With sugar prices still ruling around Rs. 44 a kg in the retail market, the Centre has extended till September the stock limit order to prevent hoarding of the commodity for speculation. States are empowered to take action against hoarders and black marketeers under this order.
The validity of the anti-hoarding order which was extended last July till January 31, has been further extended till September, official sources official told The Hindu.
As per the notification issued, under Section 3 of the Essential Commodities Act, 1955, (10 of 1955), read with clause 5 of the Sugar Control Order, 1966, a sugar dealer has to sell his stocks within 30 days from the date he receives the consignment. While a recognised (registered) dealer can stock only up to 2,000 quintals, each dealer in Kolkata and its adjoining areas can keep a maximum of 10,000 quintals at any point of time as West Bengal caters to the entire north-eastern region.

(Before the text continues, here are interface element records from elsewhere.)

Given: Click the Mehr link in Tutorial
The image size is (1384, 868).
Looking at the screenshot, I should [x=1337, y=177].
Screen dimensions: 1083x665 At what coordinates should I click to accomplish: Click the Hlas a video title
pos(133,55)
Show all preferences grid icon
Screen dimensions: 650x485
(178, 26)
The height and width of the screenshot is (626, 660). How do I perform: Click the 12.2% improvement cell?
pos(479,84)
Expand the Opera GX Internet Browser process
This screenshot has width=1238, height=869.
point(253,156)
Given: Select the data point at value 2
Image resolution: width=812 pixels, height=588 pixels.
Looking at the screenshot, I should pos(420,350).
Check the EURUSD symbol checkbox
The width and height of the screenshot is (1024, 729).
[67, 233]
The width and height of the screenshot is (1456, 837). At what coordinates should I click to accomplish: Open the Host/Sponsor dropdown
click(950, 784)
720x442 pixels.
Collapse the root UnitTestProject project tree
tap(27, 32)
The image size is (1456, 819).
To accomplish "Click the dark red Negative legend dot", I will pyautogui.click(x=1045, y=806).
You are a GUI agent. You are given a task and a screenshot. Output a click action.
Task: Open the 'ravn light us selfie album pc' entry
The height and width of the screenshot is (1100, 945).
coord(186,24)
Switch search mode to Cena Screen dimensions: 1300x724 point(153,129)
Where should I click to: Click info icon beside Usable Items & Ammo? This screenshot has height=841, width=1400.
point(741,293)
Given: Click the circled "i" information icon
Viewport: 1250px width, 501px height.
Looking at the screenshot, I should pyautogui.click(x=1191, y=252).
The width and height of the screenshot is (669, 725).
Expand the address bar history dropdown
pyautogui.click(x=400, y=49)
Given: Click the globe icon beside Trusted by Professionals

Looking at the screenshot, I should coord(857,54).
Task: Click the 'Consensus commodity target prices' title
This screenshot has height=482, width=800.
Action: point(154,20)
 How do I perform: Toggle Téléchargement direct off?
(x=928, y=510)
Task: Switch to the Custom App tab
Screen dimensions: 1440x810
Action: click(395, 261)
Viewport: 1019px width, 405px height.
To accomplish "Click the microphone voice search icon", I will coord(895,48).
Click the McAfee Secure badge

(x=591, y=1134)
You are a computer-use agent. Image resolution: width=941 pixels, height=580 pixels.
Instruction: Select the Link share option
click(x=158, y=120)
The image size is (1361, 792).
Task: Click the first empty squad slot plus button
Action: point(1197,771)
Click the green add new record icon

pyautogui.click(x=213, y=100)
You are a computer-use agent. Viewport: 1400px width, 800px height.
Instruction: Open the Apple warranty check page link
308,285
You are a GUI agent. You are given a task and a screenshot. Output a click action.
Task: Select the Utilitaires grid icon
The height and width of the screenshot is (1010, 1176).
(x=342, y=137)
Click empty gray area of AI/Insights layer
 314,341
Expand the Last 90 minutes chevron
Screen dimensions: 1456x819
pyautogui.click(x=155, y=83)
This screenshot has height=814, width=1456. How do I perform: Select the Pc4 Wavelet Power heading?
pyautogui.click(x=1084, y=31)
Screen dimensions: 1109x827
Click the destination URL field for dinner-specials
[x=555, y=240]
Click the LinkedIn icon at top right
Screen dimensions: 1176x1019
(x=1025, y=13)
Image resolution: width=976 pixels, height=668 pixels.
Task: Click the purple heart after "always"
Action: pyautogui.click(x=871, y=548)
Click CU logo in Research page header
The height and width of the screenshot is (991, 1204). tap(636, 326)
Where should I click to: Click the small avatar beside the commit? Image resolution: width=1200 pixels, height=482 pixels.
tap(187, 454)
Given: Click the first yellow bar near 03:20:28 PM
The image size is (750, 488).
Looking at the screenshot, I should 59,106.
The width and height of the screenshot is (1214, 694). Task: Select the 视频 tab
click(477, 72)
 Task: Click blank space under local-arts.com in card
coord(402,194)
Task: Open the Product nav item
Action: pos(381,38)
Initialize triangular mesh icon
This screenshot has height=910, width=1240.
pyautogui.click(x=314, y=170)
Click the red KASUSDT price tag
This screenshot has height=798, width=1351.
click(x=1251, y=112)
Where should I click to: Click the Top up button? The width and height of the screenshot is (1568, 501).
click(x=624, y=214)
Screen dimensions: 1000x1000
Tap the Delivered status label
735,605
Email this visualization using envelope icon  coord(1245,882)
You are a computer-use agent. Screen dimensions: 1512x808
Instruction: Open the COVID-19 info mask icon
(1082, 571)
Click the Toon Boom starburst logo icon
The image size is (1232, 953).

However, for obvious reasons, the order exempts sugar stocks held on government account or for the Public Distribution System or held by the Food Corporation of India.
According to sources, of all the States that had notified the sugar control order, only Madhya Pradesh, Rajasthan, Maharashtra, Andhra Pradesh and Punjab had taken actions to de-hoard illegally held sugar stocks. There has been “some action” in Tamil Nadu as well but the other States had not so far reported any action despite soaring sugar prices. About 20 sugar-producing States have notified the stock limit order.
They expect some action in other States in view of the coming Chief Ministers’ Conference here on February 6.
Although sugar prices in the retail market have dipped slightly, it is expected that they will rise again on the high demand during the coming ‘holi’ festival. The crisis remains as sugar industry does not find it feasible to import currently as global sugar prices are high.
While 4.5 million tonnes has been contracted for import so far, sources said another 1.6 million tonnes would have to be imported to bridge the gap between demand and supply. Sugar production is expected to be 16 million tonnes in 2009-10 season as against domestic demand of 23.5 million tonnes.